The winner will be chosen on Saturday by 28 international coffee experts sampling 33 single-estate, shade-grown highland arabica coffees. The top 10 beans advance to the online auction, where a 'Geisha' variety the last two years sold at a record price of over $20 a pound.
Geisha coffee trees were brought to Panama in 1963 from Costa Rica. Their low yields were at first considered to be profitable but that changed as increasingly sophisticated consumers were drawn to the beans' complex flavors.
Judge Alan Nietlisbach of international coffee trading group Volcafe, one of the world's biggest buyers of specialty coffee, said the Panamanian gourmet sector is thriving.
"Panama has a very small and focused industry, with very educated, young and passionate farmers. With the limited availability that they have, their prices are going to continue to go up," he told Reuters.
"We're looking at a very good crop for next year. The flowering is early. It's very flush," he added.
But a real-estate boom driven by U.S. and European retirees in the cool mountain town of Boquete -- the center of the country's fine coffee production -- is tempting farmers to sell up and move out, Nietlisbach said.
"Boquete is one of the large specialty regions. Farmers there are worried about staving off urban development," he said.
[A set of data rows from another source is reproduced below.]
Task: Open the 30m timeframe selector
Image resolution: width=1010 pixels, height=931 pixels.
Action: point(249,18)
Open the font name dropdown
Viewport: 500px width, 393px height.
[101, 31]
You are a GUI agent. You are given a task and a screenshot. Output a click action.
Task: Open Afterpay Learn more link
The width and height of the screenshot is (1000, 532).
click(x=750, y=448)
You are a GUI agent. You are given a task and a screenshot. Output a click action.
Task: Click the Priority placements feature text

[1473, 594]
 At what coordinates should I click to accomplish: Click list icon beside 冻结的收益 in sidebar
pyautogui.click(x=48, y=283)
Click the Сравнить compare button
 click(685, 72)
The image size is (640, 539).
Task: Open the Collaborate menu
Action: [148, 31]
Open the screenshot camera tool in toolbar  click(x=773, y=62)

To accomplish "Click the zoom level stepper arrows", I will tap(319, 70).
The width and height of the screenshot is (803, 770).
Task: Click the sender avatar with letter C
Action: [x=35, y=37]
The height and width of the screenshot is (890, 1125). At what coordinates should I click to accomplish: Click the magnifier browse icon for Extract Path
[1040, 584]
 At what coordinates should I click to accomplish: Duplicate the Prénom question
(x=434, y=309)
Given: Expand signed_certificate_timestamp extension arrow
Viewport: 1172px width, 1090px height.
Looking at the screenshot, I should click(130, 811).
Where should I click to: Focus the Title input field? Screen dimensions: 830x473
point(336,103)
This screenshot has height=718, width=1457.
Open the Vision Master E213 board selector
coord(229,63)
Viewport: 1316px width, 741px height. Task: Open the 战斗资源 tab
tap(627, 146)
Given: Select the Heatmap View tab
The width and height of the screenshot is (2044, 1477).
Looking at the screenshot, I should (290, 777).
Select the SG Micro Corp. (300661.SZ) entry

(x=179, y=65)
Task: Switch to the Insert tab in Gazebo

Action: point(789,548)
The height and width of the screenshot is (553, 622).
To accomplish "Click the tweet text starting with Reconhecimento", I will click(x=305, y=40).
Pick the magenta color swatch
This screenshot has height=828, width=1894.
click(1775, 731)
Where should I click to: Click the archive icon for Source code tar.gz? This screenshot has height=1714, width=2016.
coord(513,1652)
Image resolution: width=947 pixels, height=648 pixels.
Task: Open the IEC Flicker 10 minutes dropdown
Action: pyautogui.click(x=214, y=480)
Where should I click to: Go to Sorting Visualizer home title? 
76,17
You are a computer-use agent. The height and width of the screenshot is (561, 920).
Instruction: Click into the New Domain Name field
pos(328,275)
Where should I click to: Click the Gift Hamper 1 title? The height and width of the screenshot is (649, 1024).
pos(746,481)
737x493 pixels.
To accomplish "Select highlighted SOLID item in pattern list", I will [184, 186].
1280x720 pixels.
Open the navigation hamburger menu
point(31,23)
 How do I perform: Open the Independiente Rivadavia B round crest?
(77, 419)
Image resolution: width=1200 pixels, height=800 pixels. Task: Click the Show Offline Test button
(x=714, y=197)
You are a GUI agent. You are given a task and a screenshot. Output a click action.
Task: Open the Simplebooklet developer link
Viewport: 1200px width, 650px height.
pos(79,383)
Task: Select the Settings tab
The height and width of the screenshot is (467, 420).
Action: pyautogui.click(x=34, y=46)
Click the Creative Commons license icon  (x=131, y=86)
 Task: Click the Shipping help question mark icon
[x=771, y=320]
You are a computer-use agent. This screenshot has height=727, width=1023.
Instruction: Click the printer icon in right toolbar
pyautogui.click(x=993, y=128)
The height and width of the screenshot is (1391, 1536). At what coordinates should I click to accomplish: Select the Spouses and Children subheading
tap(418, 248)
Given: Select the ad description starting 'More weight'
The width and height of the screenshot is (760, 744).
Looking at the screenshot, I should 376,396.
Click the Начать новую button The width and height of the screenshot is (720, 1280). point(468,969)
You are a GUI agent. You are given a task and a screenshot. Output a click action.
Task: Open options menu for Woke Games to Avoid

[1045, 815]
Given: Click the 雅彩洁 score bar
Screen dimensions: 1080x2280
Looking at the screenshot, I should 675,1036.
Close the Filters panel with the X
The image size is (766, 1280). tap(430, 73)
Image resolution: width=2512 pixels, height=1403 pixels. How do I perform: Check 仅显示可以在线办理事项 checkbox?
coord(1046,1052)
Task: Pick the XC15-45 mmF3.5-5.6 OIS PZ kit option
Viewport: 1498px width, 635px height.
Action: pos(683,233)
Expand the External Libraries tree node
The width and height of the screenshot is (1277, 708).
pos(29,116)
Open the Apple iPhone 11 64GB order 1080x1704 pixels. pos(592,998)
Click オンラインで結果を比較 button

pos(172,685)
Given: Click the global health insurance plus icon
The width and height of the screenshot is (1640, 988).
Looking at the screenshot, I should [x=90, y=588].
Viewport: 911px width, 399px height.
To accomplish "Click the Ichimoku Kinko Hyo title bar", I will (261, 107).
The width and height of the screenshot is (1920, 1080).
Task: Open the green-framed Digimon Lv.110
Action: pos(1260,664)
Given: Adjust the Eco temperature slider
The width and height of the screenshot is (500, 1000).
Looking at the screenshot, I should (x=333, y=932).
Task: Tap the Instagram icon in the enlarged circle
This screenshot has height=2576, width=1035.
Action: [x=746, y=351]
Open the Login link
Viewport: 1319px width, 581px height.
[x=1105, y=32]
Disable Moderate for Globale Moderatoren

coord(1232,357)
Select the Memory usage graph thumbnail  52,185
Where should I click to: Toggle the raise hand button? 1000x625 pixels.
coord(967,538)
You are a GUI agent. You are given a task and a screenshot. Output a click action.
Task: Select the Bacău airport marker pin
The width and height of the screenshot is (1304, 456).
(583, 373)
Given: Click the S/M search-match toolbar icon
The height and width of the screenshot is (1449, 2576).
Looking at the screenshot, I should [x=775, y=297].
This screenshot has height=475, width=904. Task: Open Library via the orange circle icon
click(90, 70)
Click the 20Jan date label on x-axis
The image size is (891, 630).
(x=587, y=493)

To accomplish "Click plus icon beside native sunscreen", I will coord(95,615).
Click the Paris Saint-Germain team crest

One farmer who preferred not to be named said: "I want to expand, but my family are greedy. They want to sell the land."
In some parts of the picturesque town, where many houses are bedecked with tropical flowers and surrounded by fruit trees, land that cost $10 a square yard (meter) five years ago is now selling for 30 times that price.
Francisco Serracin, vice-president of the Panama's Specialty Coffee Association, says despite the pressure, a Panamanian Geisha variety won the Specialty Coffee Association of America's Cupping Pavilion this year.
"Year after year, we are maintaining quality, despite economic and climactic problems," he said. "The geisha has caused a boom in Panamanian specialty coffee. The possibility does exist that the quantity of specialty coffee from Boquete will diminish, but we have other excellent zones."
Panama's harvest in 2005 was around 240,000 101-pound (46-kg) bags, of which about 20 percent was classed as specialty. Half of the total crop was exported.